● **WHAT IS NEEDED**:
The line with "Task: Open the Wyświetlacz settings category" and each line following it, up to the final line of the data, should be set down exactly; pictures stay out.

● **INFORMATION PROVIDED**:

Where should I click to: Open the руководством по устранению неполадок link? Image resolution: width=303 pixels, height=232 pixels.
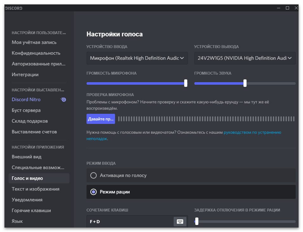(252, 132)
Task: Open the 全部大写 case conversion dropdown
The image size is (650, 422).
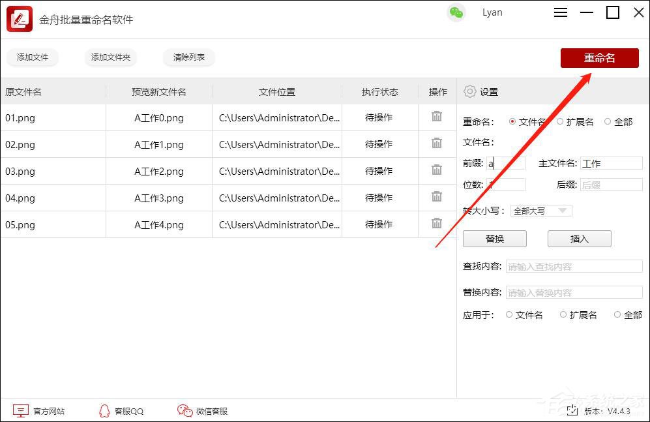Action: [540, 210]
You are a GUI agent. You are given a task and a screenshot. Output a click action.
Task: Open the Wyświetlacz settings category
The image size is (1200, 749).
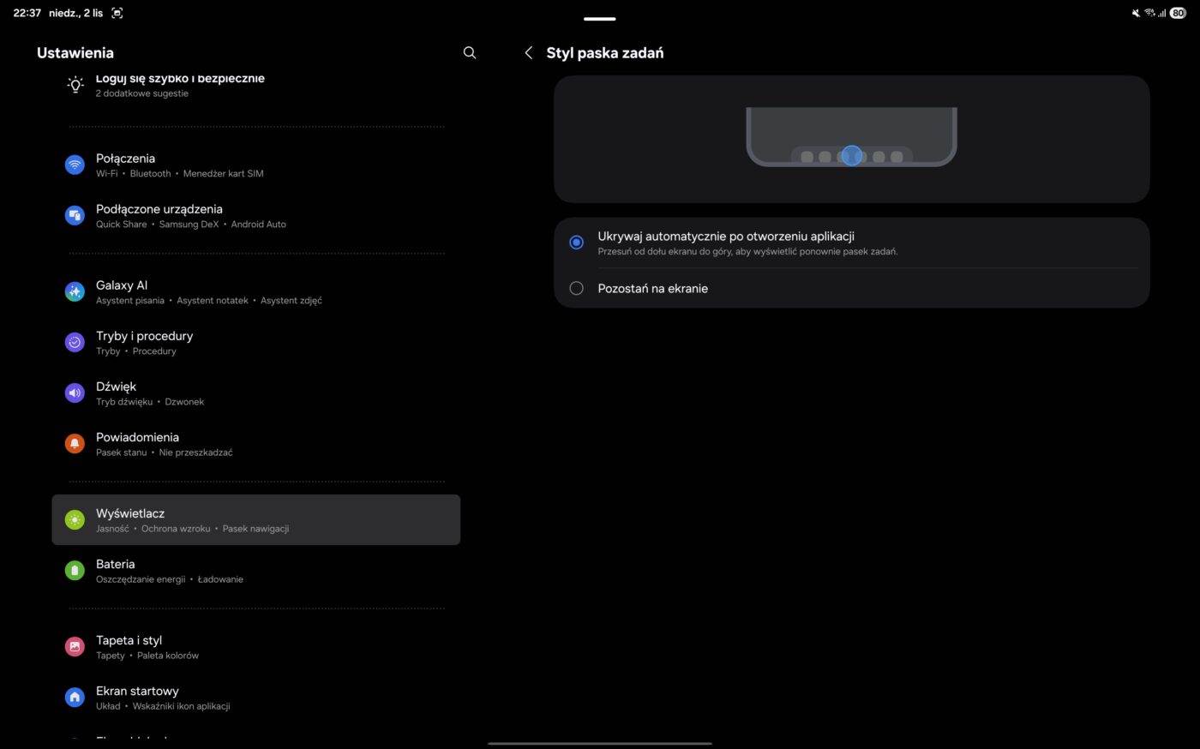pos(256,519)
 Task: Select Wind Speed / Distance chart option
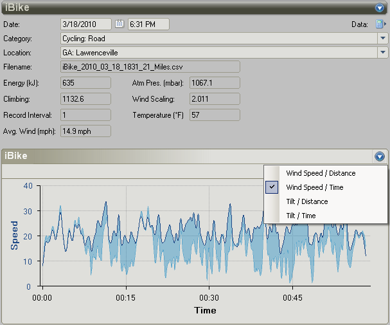click(x=320, y=173)
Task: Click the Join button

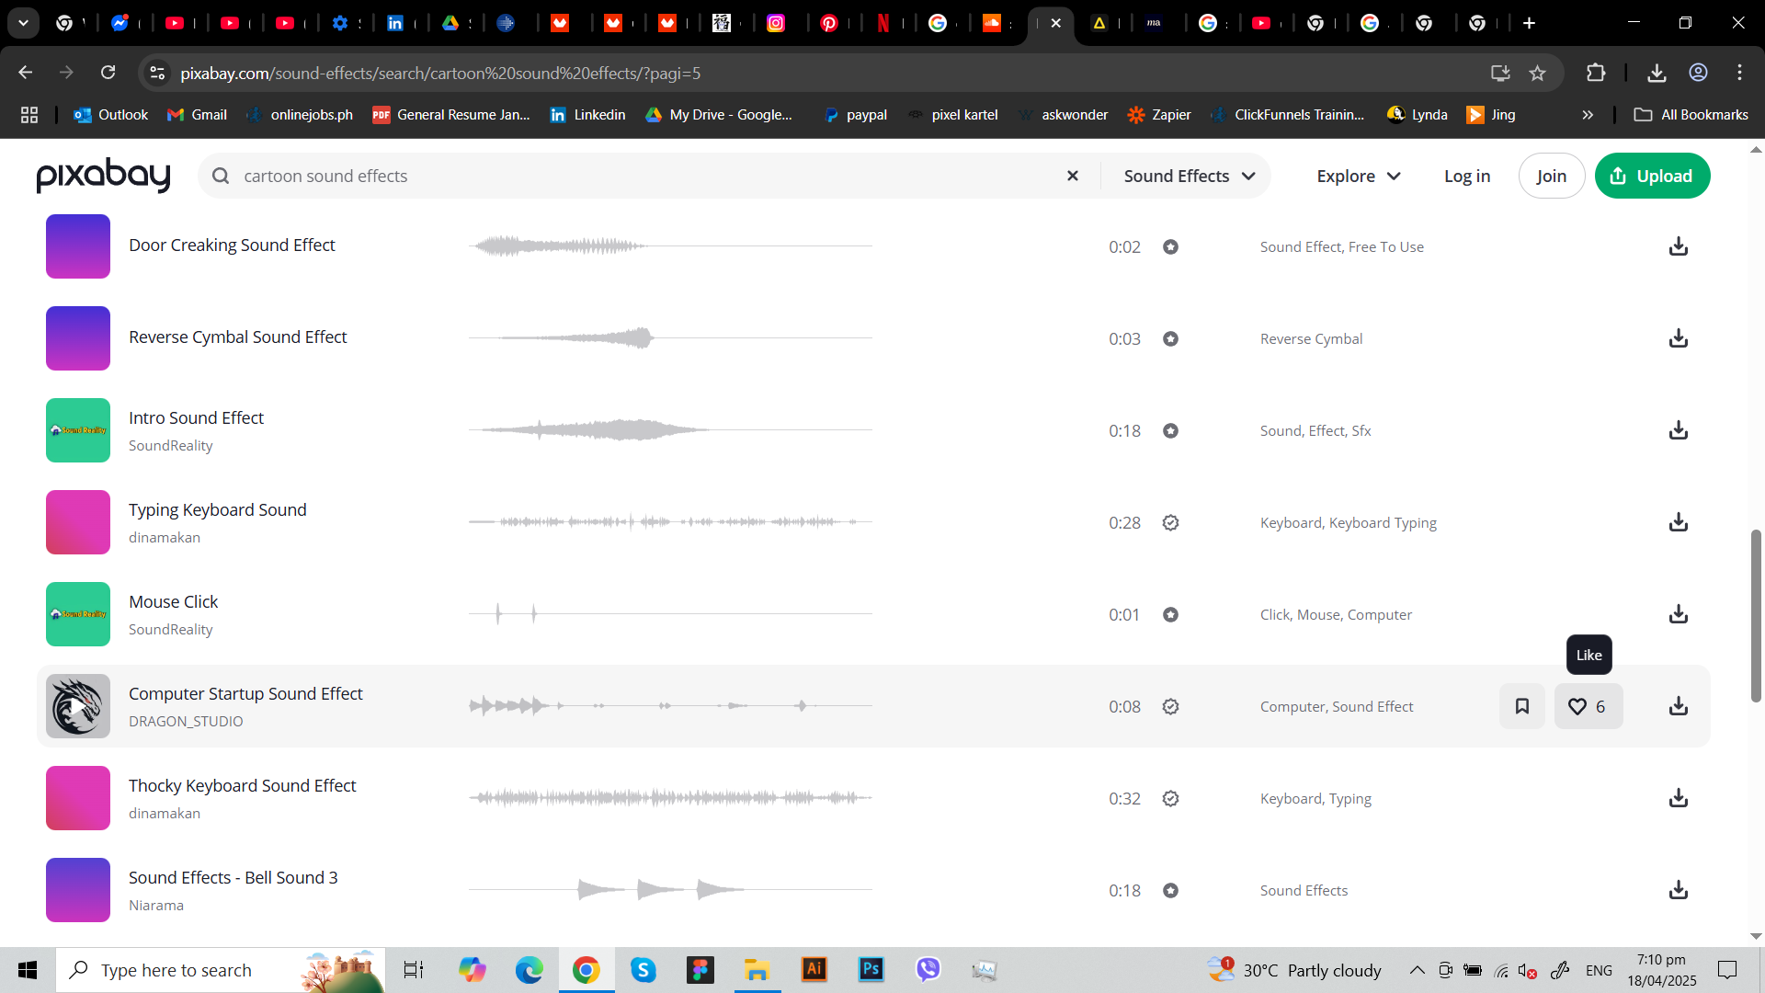Action: tap(1552, 176)
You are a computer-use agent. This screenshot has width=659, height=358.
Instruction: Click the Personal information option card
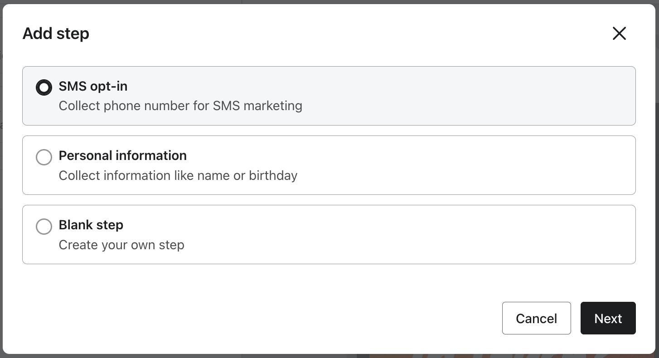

● **OUTPUT BELOW**:
Task: Open the Wyświetlacz settings category
The image size is (1200, 749).
pos(256,519)
 Task: Select Wind Speed / Distance chart option
click(x=320, y=173)
Task: Click the Join button

Action: tap(1552, 176)
You are a computer-use agent. This screenshot has width=659, height=358.
Instruction: Click the Personal information option card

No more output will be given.